SUPPLIED TEXT =
In order to avoid private mortgage insurance (PMI), your home needs to have a minimum of 20 percent equity. The cost of PMI could negate the potential advantages of a refinance. However, even if you have little equity or owe more on your home than it’s worth, you could benefit from some mortgage programs. A reputable lender will find the right fit for you, but you should make sure you exceed financing qualification guidelines. It would also help if you could pay down your loan balance at the time of settlement.

Credit Score

Don’t let yourself get reeled in by announcements of low loan rates on the news and in commercials. Those only apply to the most qualified clients. If your score falls below 620, most likely you won’t qualify for a refinance at all. Lenders typically give the lower rates to buyers with scores higher than 720. For rates in between, a sliding scale applies. The lower the credit score, the higher your interest rate will be.

MATERIAL SUPPLIED =

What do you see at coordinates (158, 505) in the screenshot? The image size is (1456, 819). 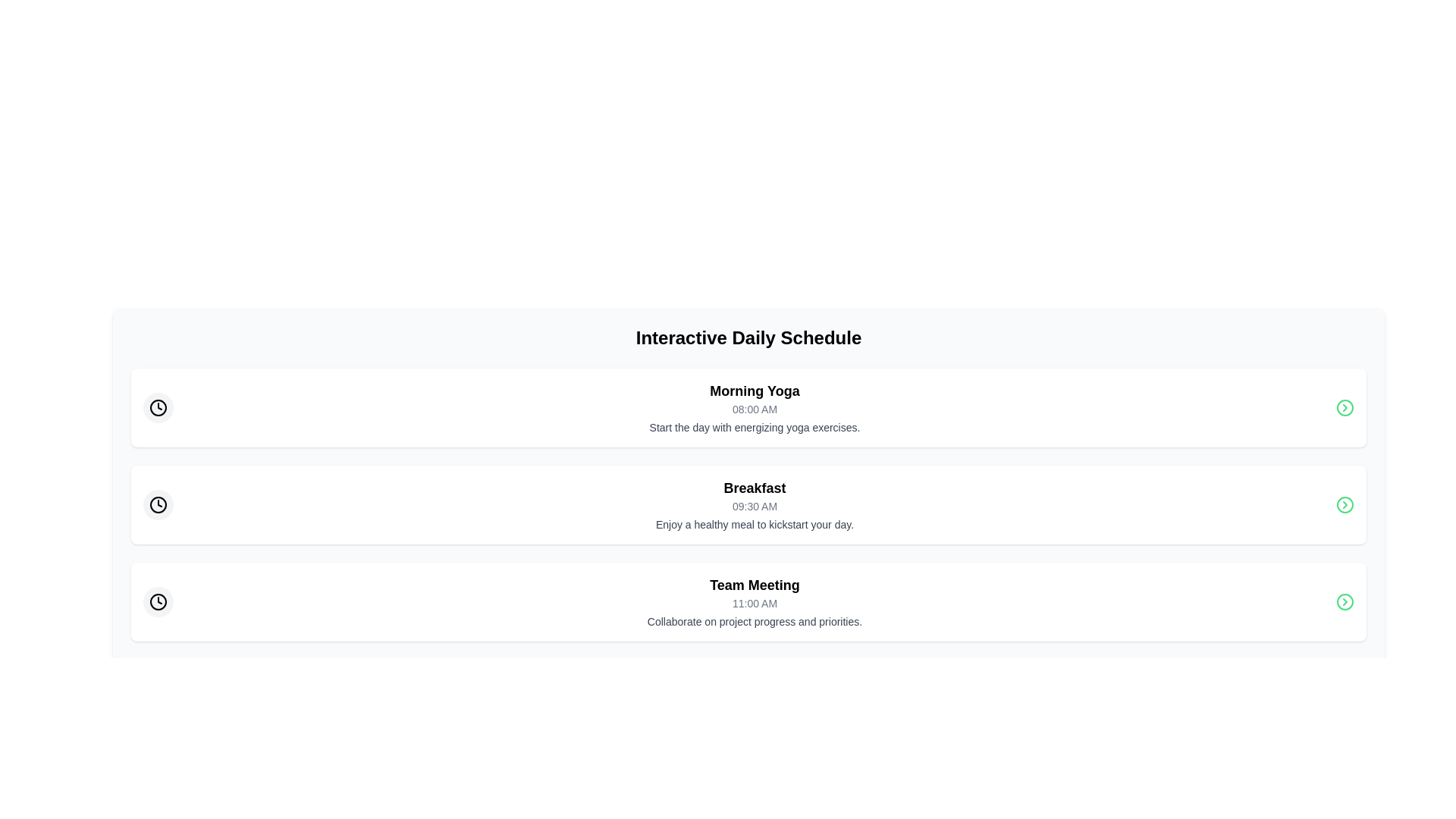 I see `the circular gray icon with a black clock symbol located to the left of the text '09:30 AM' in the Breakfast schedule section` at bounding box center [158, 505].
--
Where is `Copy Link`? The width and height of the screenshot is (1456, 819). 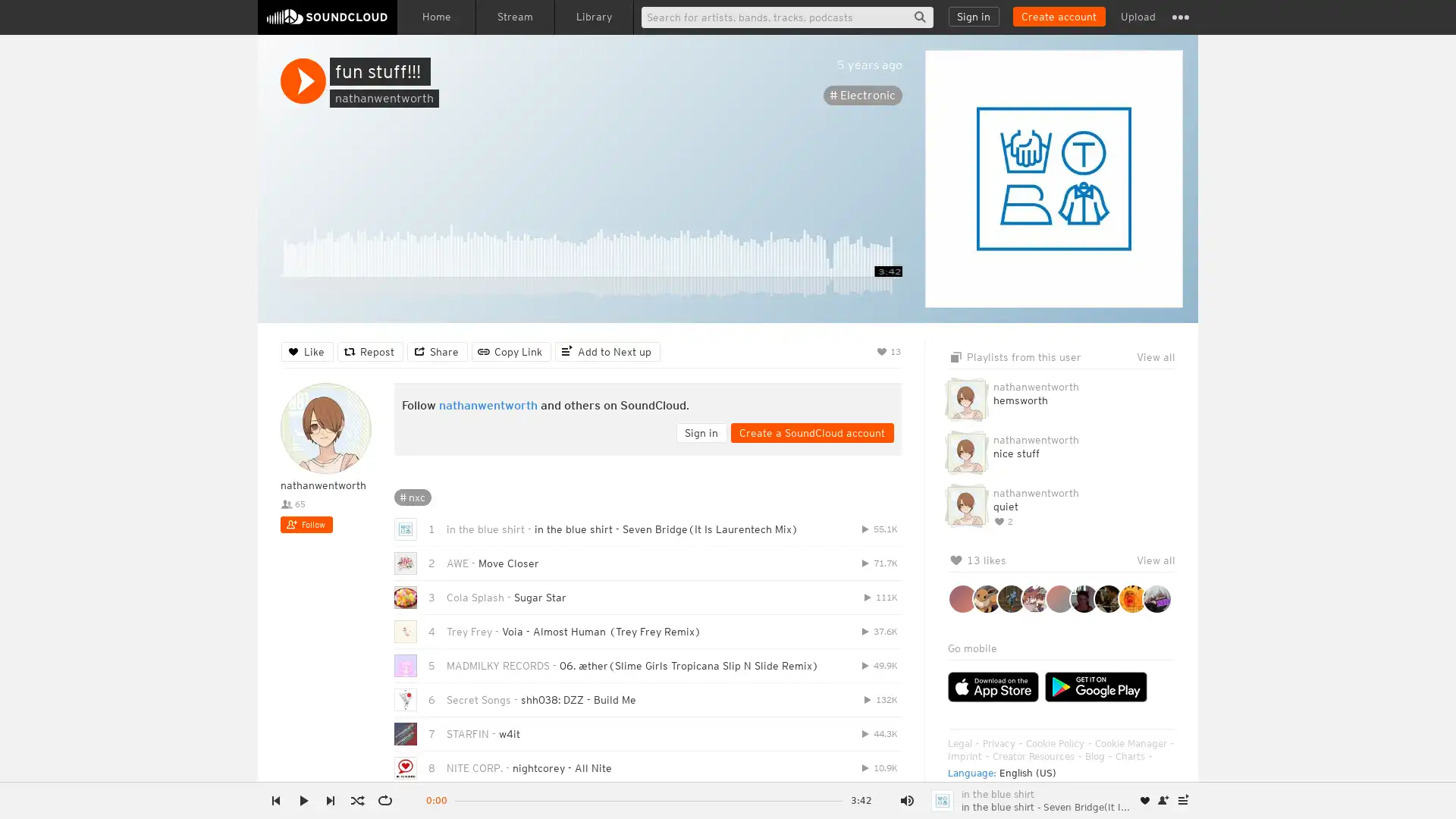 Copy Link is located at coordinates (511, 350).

TASKS FOR THIS EXERCISE =
a: From the refinancing passage, return the text between "Don’t let yourself" and "rate will be.", inclusive.
b: According to the refinancing passage, what minimum percentage of home equity is needed to avoid private mortgage insurance?

ANSWERS BY TASK =
a:
Don’t let yourself get reeled in by announcements of low loan rates on the news and in commercials. Those only apply to the most qualified clients. If your score falls below 620, most likely you won’t qualify for a refinance at all. Lenders typically give the lower rates to buyers with scores higher than 720. For rates in between, a sliding scale applies. The lower the credit score, the higher your interest rate will be.

b: 20 percent